Yahoo to pay US$50 million in data breach damages
A US$50-million payout has been agreed by Yahoo to compensate account owners who may have had their data stolen or compromised during the data breaches that occurred in 2013 and 2014. The agreement still needs to be legally confirmed by the California federal court, but once that happens millions of Yahoo users will be able to make claims against the tech company. This lawsuit is only applicable to the 200 million Yahoo accountholders in the US and Israel who were affected by the breaches; the August 2013 breach is believed to have affected three billion people worldwide.
The deal involves offering US$25 an hour for time lost dealing with the effects of the data breaches to holders of compromised Yahoo accounts.
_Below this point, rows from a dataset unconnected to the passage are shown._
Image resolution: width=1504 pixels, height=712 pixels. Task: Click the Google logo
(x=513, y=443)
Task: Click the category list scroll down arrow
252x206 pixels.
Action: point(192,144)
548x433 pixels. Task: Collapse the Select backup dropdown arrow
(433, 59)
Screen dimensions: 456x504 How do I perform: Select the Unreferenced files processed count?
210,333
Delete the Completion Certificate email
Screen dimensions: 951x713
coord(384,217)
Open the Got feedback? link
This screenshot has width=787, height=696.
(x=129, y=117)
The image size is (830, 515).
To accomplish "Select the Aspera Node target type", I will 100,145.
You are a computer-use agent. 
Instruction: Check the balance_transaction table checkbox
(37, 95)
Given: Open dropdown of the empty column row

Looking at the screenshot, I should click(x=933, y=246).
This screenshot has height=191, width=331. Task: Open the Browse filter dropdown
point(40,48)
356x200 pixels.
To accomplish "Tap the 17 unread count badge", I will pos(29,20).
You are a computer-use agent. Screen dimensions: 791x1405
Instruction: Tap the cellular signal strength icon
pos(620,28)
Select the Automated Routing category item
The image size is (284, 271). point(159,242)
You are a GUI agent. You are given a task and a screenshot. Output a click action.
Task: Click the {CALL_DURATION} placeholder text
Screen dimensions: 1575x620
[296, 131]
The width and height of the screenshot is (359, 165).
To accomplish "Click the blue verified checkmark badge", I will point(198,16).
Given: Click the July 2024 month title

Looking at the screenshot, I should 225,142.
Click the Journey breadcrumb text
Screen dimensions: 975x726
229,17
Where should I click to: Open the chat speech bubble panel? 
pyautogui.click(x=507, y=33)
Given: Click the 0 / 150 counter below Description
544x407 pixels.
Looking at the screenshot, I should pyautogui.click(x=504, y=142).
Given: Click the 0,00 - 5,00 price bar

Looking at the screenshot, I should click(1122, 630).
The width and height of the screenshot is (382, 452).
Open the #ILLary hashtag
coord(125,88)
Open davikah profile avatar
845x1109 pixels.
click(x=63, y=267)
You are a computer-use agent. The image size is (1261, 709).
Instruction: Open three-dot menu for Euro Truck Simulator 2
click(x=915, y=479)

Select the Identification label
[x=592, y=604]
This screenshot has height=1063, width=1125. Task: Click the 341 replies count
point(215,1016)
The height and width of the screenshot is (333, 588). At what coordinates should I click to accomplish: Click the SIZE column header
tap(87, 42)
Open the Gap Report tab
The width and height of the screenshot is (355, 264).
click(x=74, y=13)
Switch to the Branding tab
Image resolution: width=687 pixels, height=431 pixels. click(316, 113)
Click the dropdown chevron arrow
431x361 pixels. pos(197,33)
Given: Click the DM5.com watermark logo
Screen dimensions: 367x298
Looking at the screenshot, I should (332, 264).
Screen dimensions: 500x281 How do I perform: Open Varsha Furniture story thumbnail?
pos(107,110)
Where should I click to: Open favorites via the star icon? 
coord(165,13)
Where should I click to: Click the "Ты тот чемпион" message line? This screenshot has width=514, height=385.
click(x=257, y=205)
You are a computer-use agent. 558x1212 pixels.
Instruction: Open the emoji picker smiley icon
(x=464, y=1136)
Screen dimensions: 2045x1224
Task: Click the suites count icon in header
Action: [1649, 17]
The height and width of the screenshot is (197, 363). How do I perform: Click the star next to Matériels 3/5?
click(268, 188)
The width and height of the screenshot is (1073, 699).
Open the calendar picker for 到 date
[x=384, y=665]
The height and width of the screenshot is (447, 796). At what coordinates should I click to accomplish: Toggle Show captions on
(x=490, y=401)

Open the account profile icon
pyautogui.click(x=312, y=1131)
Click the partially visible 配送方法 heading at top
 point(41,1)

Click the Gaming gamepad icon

If a user can provide documented evidence of data loss or identity theft, then that person can claim up to US$375 (15 hours). Those without thorough evidence can still make a claim, but the amount drops to a limit of US$125 (five hours). Yahoo will also pay for two years worth of free credit-monitoring services for accountholders, which will be provided by AllClear.
The US$50 million payout will be split between Yahoo’s parent company Verizon and Altaba Inc., which is an investment firm that was created from Verizon’s US$4.48 billion acquisition of the web service provider in 2017. The breaches caused Verizon to shave US$350 million off the original offer of US$4.8 billion, and it’s likely the financial consequences of the hacks will be ongoing for some time yet. Yahoo took two years to disclose the breaches, a move that has been justly criticized.